Campbell tokenized his legal consulting services using an OpenLaw contract, where 1 RCLE (Ross Campbell Legal Engineering) token equals one hour of legal consultation, and created a pool of those tokens on Uniswap Exchange. Anyone who wanted to retain Campbell’s services can go to the OpenLaw website, type in the amount of RCLE they want to redeem, digitally sign the contract, which Campbell would also sign, and buy RCLE tokens with ETH on Uniswap.
It’s a glimpse of a potential alternative to platforms like Upwork, which take up to 20 percent of the freelancers’ money. In this case, Campbell only paid the few cents of gas fees. Still, for something like this to actually work, there would have to be a jobs marketplace, and the administrators of that platform would probably also take a cut.
The entire process happened over a few clicks and on a mobile phone. Campbell used the OpenLaw platform to create the contract and tokens, the decentralized exchange Uniswap to enable trading of those tokens, and MetaMask’s mobile wallet to connect to the Ethereum blockchain in the process. It’s an example of the “money legos” concept of decentrazlied finance, where users can take different pieces of the ecosystem to build something new.
DeFi in ETHIndia
Decentralized finance dominated the Ethereum hackathon in India over the weekend. Of the six winners, three were lending-related. There was Lendz, for privacy-preserving loans, 1lend.io to aggregate crypto lending across DeFi platforms, and Credeth, an open reputation protocol.

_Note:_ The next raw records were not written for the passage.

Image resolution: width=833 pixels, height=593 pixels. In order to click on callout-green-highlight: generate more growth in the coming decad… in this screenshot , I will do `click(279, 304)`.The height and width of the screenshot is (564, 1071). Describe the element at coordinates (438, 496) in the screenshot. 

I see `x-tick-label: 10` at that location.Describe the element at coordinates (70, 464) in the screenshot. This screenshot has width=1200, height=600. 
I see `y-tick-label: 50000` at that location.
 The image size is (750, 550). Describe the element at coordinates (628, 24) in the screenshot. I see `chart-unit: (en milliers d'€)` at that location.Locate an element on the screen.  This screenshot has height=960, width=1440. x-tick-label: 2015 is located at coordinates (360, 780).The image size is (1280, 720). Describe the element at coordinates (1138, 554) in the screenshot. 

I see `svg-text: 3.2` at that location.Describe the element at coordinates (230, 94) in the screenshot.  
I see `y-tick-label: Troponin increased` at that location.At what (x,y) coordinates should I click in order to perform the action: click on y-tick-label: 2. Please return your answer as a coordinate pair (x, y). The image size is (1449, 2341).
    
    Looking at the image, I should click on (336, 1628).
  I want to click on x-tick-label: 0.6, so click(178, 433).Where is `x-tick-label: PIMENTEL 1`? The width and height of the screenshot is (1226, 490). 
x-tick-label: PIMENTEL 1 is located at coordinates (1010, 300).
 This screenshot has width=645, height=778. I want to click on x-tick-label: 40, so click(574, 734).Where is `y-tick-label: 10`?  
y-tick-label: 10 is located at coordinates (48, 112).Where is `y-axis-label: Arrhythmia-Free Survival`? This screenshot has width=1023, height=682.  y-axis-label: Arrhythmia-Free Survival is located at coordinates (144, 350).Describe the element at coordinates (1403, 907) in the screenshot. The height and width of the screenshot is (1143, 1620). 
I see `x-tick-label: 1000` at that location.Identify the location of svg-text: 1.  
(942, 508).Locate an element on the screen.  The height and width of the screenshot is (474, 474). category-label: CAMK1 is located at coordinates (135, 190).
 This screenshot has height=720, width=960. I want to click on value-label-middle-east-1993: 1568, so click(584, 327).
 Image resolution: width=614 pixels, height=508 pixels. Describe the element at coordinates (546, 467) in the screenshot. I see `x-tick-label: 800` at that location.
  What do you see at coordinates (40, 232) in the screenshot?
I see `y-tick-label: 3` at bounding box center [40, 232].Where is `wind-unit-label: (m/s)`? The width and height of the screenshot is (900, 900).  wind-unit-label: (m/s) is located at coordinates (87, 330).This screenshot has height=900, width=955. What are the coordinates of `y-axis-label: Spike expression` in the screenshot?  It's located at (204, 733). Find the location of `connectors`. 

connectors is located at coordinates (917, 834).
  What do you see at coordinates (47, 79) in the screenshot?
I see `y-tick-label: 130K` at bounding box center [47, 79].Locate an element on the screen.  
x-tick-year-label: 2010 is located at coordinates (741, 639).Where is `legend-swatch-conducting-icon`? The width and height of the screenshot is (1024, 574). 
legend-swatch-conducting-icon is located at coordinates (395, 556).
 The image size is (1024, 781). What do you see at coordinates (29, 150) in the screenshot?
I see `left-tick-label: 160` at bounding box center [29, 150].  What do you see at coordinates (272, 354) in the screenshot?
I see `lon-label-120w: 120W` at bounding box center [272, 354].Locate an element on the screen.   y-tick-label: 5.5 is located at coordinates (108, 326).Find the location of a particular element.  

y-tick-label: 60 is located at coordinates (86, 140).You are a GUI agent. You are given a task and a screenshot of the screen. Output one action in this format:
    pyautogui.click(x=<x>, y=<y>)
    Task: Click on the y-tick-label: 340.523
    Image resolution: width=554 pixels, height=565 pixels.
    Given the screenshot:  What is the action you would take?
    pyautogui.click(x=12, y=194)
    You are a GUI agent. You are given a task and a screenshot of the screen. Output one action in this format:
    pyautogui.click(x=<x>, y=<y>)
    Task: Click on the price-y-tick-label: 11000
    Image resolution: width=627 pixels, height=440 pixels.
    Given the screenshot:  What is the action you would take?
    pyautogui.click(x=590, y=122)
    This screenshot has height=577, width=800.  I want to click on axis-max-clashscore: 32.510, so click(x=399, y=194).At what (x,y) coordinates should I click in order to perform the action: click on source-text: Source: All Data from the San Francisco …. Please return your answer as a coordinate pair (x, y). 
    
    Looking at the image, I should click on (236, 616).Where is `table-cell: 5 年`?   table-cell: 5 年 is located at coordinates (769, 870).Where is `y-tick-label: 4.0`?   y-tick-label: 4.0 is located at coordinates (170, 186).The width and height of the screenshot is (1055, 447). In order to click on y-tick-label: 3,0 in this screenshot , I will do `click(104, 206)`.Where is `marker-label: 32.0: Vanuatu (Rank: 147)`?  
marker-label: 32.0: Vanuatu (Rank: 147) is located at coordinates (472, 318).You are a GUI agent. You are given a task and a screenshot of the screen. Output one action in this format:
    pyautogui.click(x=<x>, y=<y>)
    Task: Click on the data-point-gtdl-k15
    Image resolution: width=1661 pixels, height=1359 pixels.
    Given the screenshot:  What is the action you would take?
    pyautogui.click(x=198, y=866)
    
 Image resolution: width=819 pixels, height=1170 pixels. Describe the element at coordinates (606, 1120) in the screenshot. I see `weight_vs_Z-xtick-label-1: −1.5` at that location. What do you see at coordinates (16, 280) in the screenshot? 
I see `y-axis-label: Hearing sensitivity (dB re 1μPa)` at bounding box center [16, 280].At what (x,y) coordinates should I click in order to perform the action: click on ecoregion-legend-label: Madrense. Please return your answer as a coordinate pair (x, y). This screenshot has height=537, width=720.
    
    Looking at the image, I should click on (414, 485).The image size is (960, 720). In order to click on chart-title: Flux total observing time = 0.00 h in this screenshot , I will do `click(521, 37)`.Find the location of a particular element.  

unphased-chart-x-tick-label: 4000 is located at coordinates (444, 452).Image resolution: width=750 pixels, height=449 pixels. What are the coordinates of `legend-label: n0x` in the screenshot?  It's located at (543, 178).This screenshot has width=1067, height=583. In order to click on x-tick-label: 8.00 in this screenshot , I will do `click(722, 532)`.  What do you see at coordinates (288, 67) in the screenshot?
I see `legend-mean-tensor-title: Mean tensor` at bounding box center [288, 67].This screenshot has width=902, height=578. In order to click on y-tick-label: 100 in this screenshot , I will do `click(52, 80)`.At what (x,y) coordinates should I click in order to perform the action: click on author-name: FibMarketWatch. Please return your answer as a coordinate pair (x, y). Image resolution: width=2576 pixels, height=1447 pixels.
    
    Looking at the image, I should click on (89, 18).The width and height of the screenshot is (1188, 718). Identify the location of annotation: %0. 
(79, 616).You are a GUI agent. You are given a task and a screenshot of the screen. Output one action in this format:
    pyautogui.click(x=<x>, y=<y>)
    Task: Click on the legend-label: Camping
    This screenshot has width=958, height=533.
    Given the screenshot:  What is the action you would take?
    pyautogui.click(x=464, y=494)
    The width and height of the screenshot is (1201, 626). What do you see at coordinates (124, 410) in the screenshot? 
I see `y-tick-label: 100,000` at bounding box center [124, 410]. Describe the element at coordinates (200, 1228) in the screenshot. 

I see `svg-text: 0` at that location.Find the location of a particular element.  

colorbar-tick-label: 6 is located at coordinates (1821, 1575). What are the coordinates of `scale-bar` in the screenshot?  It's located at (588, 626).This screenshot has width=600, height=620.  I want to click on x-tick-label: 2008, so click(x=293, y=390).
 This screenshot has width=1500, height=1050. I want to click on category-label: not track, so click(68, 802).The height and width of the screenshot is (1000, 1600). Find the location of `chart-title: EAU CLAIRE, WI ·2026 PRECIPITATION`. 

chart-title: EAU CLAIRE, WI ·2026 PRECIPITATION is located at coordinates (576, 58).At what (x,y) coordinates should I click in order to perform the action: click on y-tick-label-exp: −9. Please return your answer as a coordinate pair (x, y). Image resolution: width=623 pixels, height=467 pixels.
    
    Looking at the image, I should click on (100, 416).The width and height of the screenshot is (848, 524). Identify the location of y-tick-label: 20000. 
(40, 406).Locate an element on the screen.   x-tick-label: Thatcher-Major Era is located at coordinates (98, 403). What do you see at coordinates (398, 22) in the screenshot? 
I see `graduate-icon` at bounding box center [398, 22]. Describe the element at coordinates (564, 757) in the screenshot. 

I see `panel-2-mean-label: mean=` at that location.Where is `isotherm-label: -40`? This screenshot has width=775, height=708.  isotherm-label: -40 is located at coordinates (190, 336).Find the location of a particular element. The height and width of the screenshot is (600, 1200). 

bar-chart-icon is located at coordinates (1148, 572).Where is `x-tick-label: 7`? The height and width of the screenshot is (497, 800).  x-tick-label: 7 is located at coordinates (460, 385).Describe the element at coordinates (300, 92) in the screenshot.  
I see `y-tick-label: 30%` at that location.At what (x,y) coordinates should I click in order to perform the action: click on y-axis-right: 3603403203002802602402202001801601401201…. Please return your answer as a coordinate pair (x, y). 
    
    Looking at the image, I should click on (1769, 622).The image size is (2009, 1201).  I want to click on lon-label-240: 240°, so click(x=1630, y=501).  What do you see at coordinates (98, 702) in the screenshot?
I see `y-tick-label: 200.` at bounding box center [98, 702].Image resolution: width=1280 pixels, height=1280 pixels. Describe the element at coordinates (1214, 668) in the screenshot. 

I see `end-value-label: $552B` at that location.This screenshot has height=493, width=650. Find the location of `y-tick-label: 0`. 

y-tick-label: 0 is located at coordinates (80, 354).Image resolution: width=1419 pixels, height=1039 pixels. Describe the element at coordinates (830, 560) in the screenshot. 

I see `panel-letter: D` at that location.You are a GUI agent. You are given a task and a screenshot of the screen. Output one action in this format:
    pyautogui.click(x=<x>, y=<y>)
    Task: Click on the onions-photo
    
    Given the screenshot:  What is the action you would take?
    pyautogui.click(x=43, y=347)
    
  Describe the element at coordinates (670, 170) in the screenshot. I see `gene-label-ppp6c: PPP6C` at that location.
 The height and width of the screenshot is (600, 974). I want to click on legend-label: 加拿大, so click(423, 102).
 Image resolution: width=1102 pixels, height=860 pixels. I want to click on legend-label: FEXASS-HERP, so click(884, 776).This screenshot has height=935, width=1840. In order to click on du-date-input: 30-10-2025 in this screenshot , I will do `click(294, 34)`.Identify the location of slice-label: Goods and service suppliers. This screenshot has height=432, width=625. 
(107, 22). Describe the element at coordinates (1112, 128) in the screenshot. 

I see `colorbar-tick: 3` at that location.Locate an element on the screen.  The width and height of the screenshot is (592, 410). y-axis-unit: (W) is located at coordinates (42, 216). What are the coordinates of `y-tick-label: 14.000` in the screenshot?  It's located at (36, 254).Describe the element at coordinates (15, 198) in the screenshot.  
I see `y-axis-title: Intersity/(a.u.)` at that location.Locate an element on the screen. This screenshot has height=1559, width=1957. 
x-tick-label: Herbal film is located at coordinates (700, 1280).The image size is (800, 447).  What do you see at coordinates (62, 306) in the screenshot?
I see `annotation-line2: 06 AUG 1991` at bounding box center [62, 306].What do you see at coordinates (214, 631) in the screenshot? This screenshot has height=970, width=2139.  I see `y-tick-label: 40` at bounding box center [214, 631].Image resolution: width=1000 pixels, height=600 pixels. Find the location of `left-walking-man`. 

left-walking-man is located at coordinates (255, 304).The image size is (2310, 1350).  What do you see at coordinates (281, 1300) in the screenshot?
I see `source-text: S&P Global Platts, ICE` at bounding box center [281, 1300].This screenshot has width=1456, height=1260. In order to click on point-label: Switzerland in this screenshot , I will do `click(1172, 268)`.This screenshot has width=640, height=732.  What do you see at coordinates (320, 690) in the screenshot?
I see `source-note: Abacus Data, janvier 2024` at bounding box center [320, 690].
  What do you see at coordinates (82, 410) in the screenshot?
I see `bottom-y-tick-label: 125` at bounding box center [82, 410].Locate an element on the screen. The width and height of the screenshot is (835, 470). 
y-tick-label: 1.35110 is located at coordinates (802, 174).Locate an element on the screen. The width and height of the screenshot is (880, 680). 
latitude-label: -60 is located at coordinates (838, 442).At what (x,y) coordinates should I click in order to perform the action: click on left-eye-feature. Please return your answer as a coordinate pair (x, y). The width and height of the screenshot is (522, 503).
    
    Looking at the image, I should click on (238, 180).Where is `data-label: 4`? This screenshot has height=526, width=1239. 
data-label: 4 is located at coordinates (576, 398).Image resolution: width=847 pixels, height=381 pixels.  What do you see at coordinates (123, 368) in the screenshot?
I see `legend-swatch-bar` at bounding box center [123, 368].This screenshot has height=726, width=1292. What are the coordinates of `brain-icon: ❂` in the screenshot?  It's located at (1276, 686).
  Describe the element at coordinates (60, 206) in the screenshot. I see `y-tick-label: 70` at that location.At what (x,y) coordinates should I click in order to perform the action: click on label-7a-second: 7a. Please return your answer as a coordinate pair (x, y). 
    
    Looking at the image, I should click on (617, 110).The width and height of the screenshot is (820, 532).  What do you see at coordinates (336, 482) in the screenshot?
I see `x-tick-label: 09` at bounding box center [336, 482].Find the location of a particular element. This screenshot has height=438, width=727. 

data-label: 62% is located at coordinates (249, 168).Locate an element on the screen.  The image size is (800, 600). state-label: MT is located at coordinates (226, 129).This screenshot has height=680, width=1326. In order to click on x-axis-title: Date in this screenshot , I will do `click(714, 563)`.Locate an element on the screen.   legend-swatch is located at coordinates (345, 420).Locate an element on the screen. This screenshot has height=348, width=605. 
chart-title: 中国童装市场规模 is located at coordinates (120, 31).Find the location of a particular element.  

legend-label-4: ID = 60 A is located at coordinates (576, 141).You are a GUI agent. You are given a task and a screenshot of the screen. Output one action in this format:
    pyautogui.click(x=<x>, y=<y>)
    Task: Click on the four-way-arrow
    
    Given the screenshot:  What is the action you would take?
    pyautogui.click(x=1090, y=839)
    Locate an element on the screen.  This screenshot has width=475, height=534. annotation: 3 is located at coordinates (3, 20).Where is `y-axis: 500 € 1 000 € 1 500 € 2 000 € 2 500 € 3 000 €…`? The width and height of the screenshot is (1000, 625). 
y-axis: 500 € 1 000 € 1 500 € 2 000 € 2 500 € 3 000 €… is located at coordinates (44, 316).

The breadth of the Ethereum community was as impressive as the winners themselves, as is usual in these hackathons. This time, the event attracted over 1,900 applicants of which 175 teams ended up participating, and 68 percent were new to Ethereum, said Abhimanyu Kashyap.
July Was a Record Month for DeFi Lending
Decentralized lending soared last month. A record $106 million was lent out in DeFi platforms tracked by LoanScan in July. Lending in Maker, Compound, Dharma and dYdX, jumped 56 percent from June.
DAI continued to dominate, as more than 70 percent of the loans were taken out in the stablecoin. Compound Finance was the preferred protocol, beating out Maker for the first time. The climbing interest rate on Maker and the ease to switch to Compound with InstaDapp’s bridge could explain the switch.